Standing in the field: Most findings are previously published, including the presence of SARS-CoV-2-specific circulating Tfh cells 

Appropriate statistics: Accurate and appropriate statistics 

Viral model used: SARS-CoV-2, SARS-CoV, MERS-CoV antigens and pseudoviruses 

Translatability: If individuals recovered from severe SARS-CoV-2 infection have higher antibody titers and neutralisation capacity, serum from such patients could potentially be prioritized for the treatment with convalescent plasma 

Main limitations: 

  • There was no uninfected control group to compare base-line levels of SARS-CoV-2, MERS-CoV and SARS-CoV-specific antibodies in these assays. 

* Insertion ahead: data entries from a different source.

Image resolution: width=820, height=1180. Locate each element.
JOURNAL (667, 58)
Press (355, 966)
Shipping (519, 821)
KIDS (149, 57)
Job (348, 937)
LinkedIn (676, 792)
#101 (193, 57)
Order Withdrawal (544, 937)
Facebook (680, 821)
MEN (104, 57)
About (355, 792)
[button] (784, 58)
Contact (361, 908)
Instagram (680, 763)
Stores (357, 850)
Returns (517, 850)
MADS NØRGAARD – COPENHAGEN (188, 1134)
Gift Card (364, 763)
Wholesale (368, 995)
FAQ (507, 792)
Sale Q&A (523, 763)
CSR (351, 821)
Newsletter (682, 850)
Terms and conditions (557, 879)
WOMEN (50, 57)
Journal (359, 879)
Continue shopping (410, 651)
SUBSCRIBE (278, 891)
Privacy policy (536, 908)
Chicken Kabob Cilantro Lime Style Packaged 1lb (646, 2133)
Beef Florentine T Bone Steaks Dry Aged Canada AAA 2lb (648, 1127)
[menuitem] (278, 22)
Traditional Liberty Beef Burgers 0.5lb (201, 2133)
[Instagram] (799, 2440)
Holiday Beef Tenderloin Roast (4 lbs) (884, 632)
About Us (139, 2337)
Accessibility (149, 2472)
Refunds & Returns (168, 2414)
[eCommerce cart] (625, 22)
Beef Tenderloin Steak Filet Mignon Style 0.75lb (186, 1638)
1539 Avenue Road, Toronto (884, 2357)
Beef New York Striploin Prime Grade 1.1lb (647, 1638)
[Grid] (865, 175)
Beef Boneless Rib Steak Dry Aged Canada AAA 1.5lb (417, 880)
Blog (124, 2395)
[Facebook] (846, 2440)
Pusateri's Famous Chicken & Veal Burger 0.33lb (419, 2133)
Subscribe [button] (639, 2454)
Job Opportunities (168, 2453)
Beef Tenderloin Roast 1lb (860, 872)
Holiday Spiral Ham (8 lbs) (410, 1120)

  • The MERS-CoV and SARS-CoV antibody titer analysis may not show direct antibody cross-reactivity, and baseline levels are missing (uninfected controls). 

  • They do not cite or describe what pseudovirus(es) they use for the neutralisation assay, the legend for Extended Data Figure 2 c-e, describing the neutralisation results for the three viruses is not clear. 

  • More severe patients included in the study would help to make findings more robust 

  • Authors suggest that CXC3R+ Tfh cells are essential for producing nAbsWhile they showpositive correlation between neutralisation activity and CXC3R+ Tfh frequencies, which supports similar observations published previously on HCV-infected patients, more functional studies are needed to establish the causal link between neutralisation activity and circulating Tfh.